Probably, some time over the weekend, I am going to pull the paperback copies of all three books from my storefront temporarily.
No, I’ve not retired. Not given up, not run out of Babbitt stories, because when I’ve done the Civil Wars in England, the russet-haired ruffian spent the better part of twenty years kicking around in Europe raising hell with Nat Rackhay, and since he came out of it with one sergeant, one best mate, a wife, and a maladjusted horse, that’s quite a lot of story.
Anyway, when I run out of Babbitt stories I’ll be about a hundred and three, and then there’s a degree of insistence from certain people to know what’s going to become of Thankful Russell, so he’s next up.
– an aside, at this point. Hapless is not a brooding romantic hero.Seriously. Don’t worry about him. He’s having a rough time occasionally, but he’s not going to turn into Ross Poldark.
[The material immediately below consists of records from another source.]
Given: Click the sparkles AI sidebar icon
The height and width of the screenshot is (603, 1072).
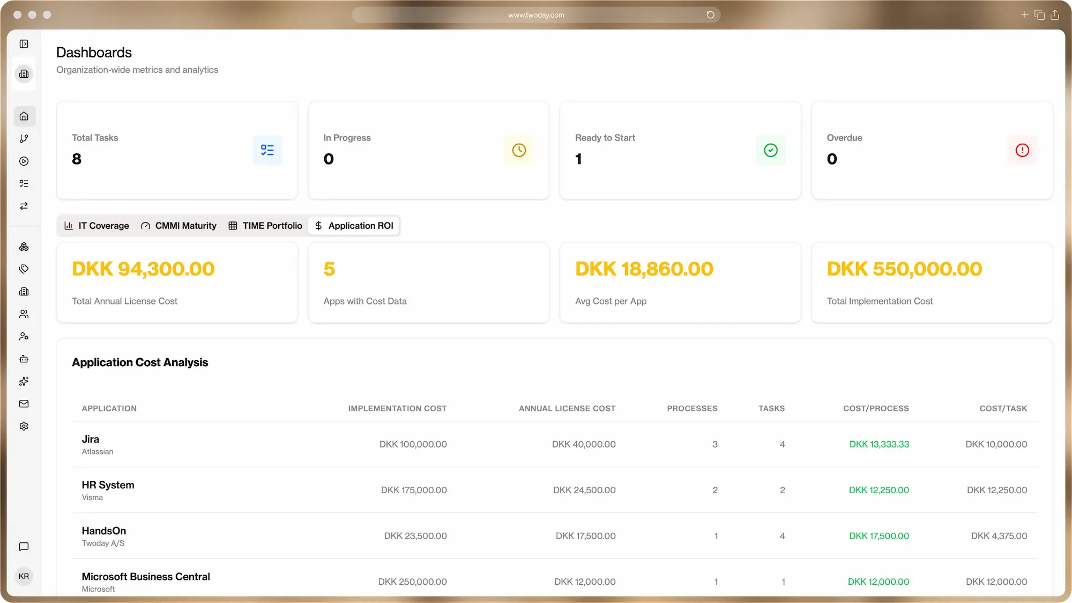Looking at the screenshot, I should (24, 382).
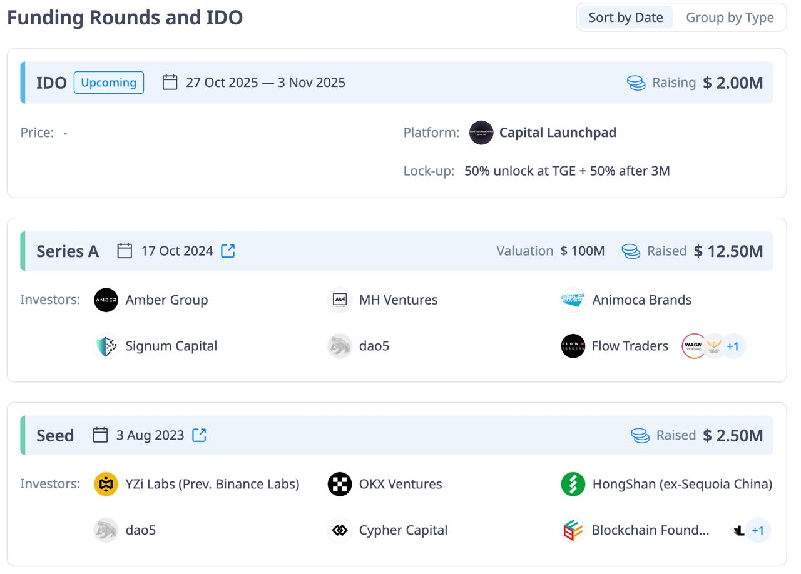Click the Flow Traders logo
The width and height of the screenshot is (801, 574).
573,346
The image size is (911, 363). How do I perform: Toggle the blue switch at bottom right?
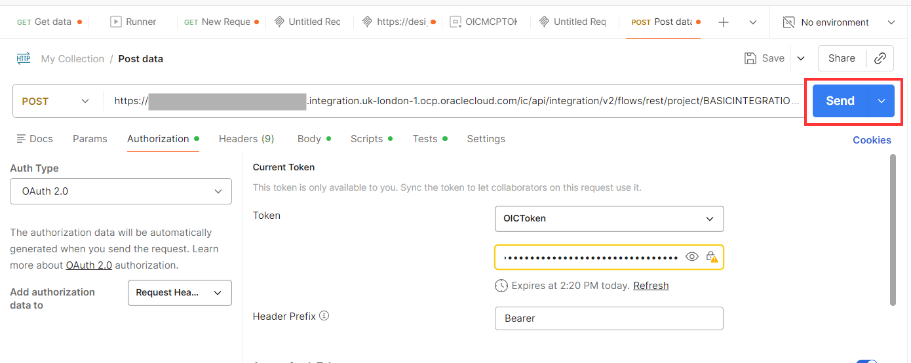point(866,360)
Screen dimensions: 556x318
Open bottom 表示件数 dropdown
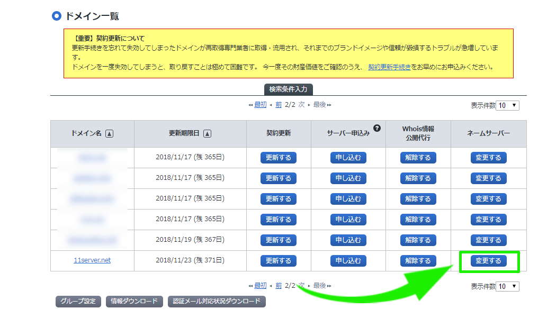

He’s twenty-one. Most things can be cured by the generous application of cake. I would not leave Russell alone and cake-less, okay?
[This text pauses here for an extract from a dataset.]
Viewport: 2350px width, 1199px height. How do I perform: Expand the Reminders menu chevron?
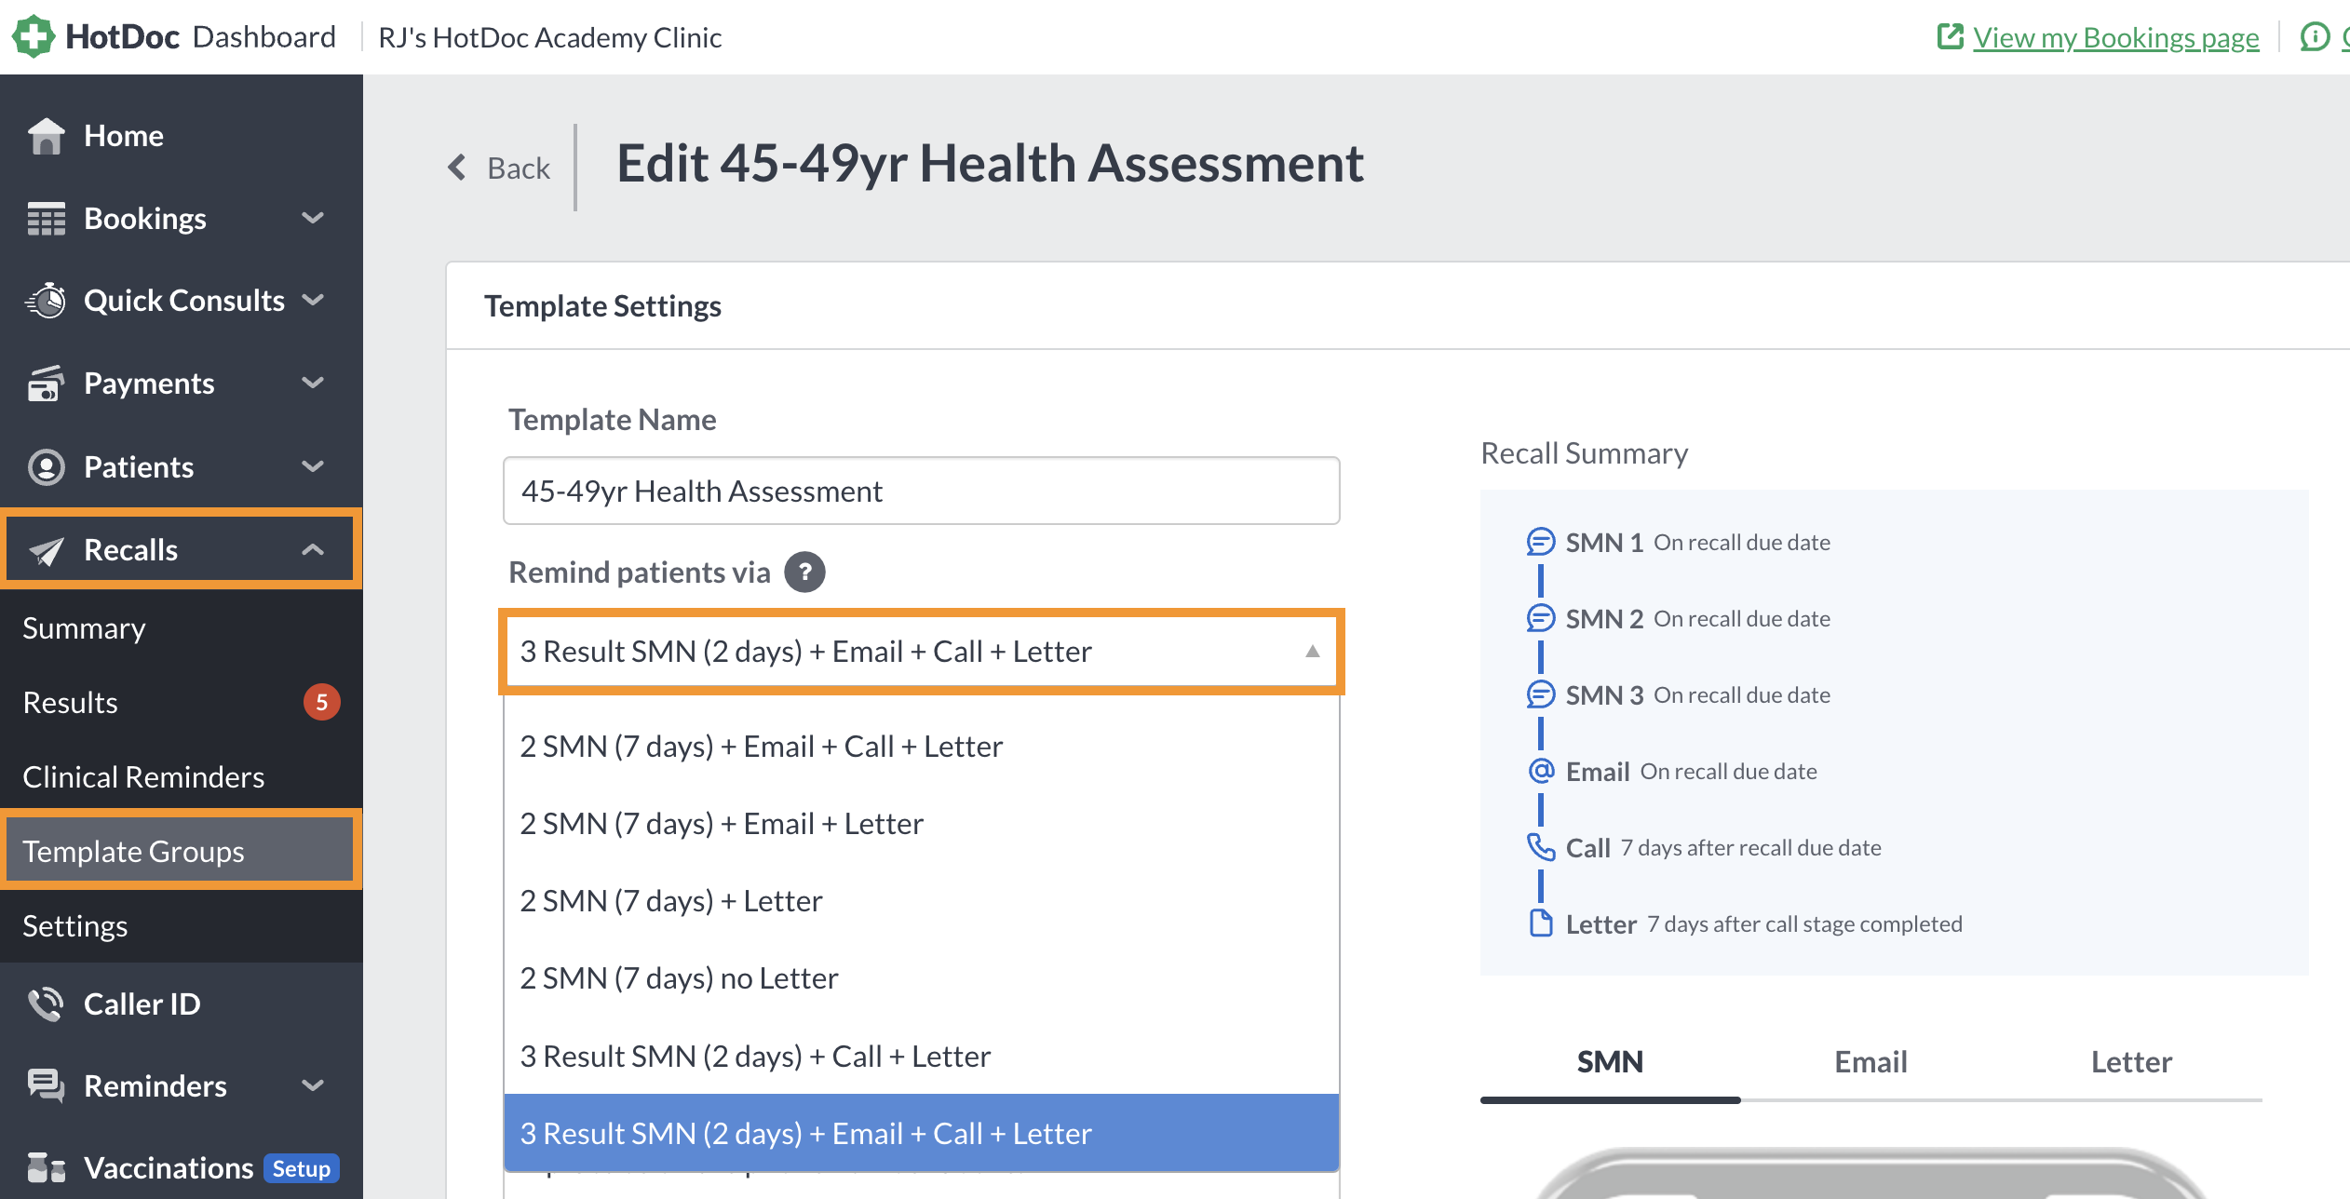[x=313, y=1085]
Oh and then there’s Drew Venning, the world’s least likely romantic hero, but there he is.
Anyway. That lot are okay.
It’s like this. The National Civil War Centre have had a copy of my books for review, and they like them, I think they liked them quite a lot. So the Babbitt-boy and his rebel rabble are now officially endorsed by the Civil War Centre. (They said that. In words. Well, they didn’t call them a rebel rabble, but – meh.) They liked the content, they liked the cover art, they thought the template enforced by Amazon sucked the big one and they couldn’t market them alongside mainstream published novels in the current format.
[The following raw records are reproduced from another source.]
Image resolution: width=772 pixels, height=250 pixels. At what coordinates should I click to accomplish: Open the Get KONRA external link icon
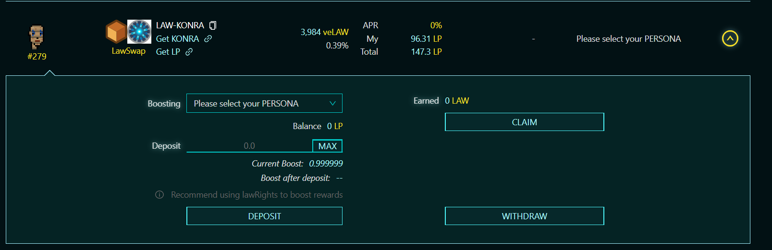pyautogui.click(x=208, y=39)
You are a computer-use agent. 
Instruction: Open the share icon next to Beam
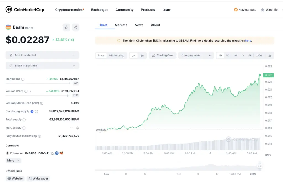75,27
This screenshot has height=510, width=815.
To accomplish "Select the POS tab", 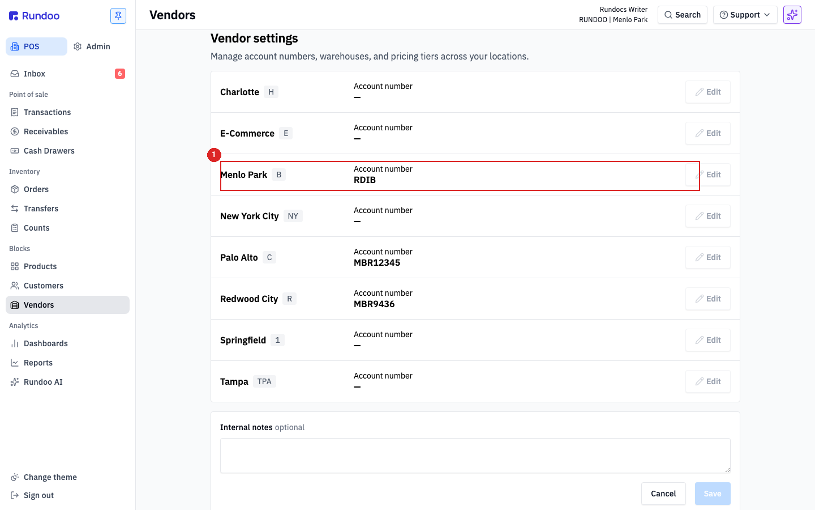I will (36, 46).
Um, just go back and read that again. They couldn’t market them alongside mainstream published novels in the current format.
No, I didn’t believe it either, so I asked the Commercial Services Manager to repeat it for clarity’s sake, and yes, he is happy to take the Babbitt books. My Rosie, and Luce, and Hapless, and Tinners-the-dog and Drew Venning, all glowering across the shop at the likes of Bernard Cornwell and Michael Arnold. Bestselling proper authors, who make a living out of it, not mad cake ladies in possession of a cavalry backsword. I d’reckon we know what Rosie Babbitt would say and it would start with “Eff” and end with, “Me.”
But, he needs them to look more like professionally published books and less like some bint with a laptop knocked ’em up in the back room.
And so the bint with the laptop is talking to people. And is talking to a publisher who actually likes the covers. And a very helpful friend in the business who is talking to their manager about borrowing Babbitt, or rather borrowing Mistress B, for a day or so to corrupt young innocents buying decent sensible military books into reading ungodly fiction, probably with lewd promises of cake.
So. There you go. Still astonished. Still inclined to say “Bloody hell!” in a strong Lancashire accent, but –
See that bint with the laptop? Thass a proper writer, that is.